**Exercise goal**
Lay out the lines of the items below, from the line with "This screenshot has height=658, width=1024." to the line with "tap(52, 458)", as a Markdown table with the columns Row and Line, skipping blank lines. Leave the pictures out of the table.

==== Supplied entries ====

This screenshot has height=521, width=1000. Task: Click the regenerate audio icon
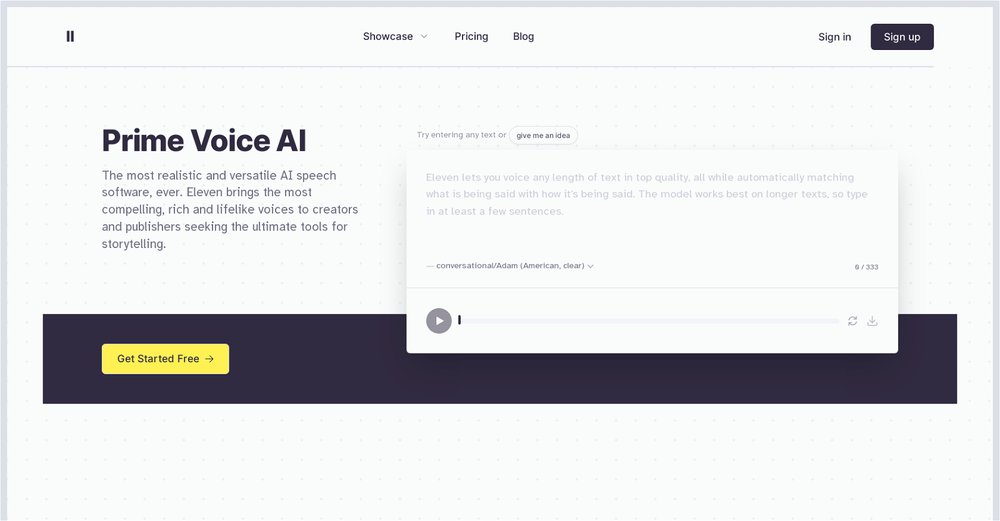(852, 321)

====
==== Supplied entries ====

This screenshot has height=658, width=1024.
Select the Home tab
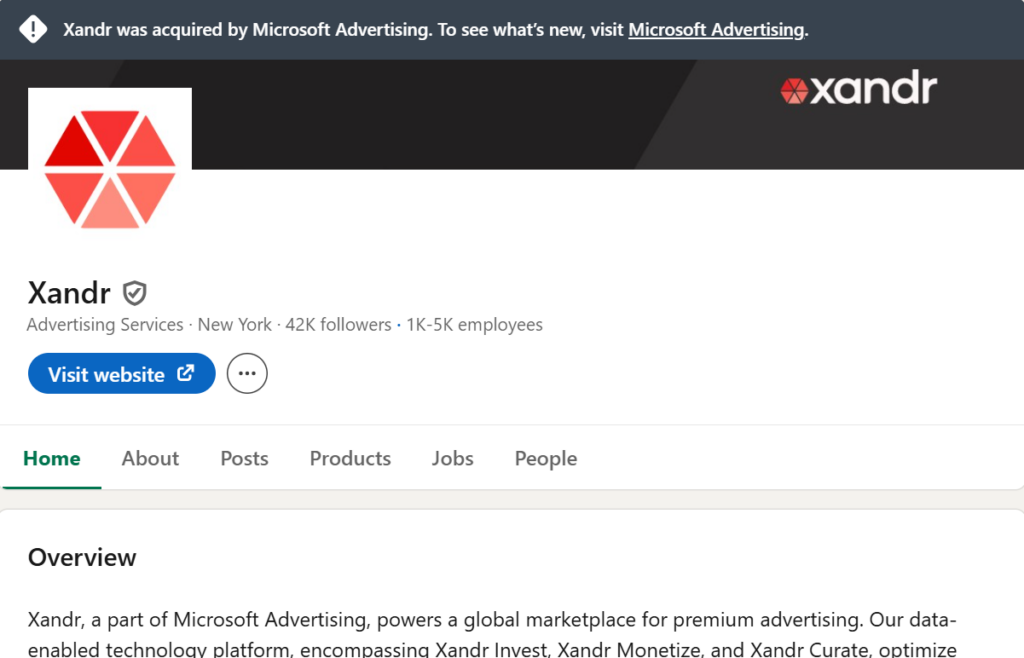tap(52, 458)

====
==== Supplied entries ====

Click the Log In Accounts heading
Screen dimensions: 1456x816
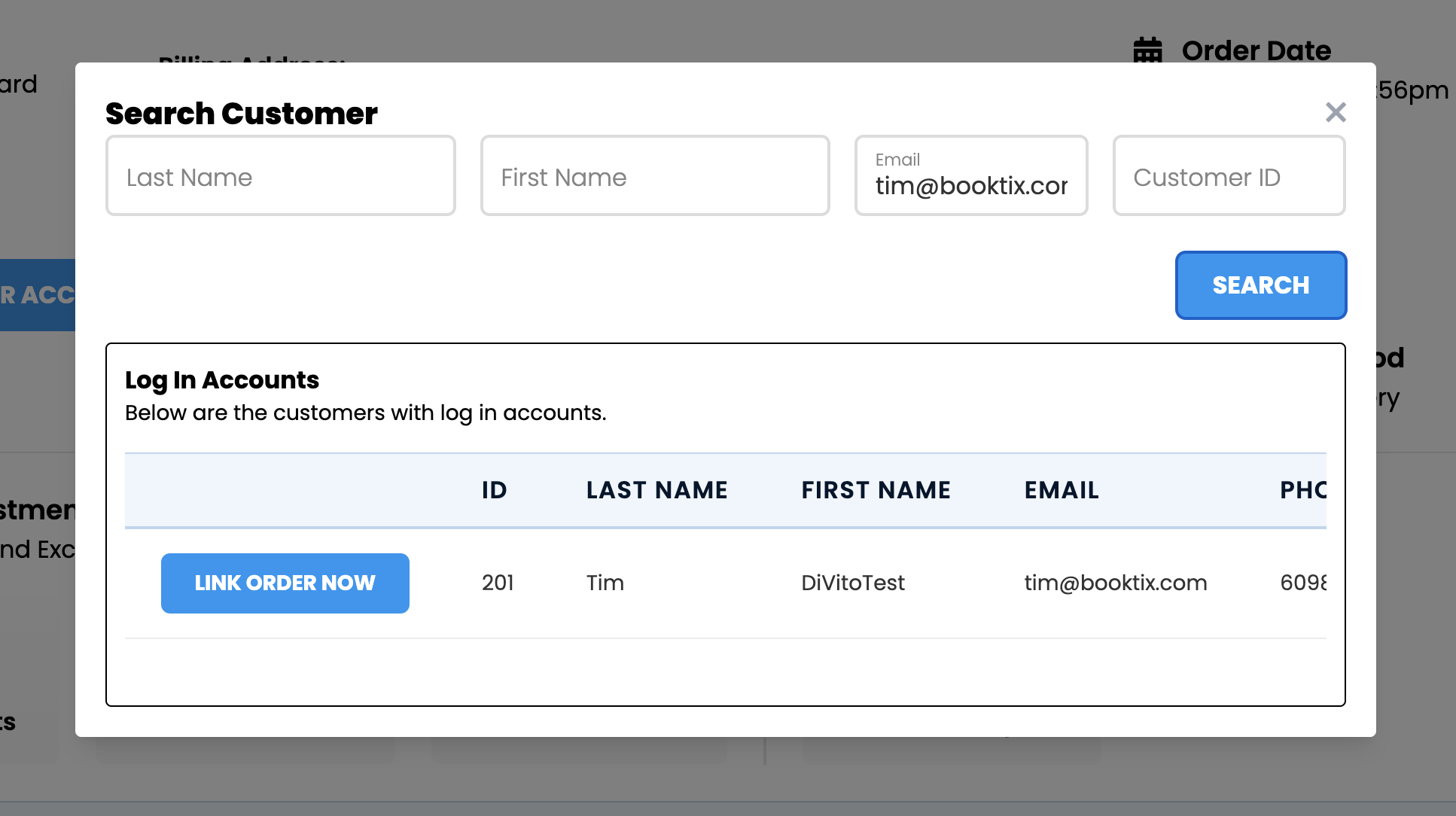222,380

====

**Solution to this problem**
| Row | Line |
|---|---|
| 1 | This screenshot has height=658, width=1024. |
| 2 | Select the Home tab |
| 3 | tap(52, 458) |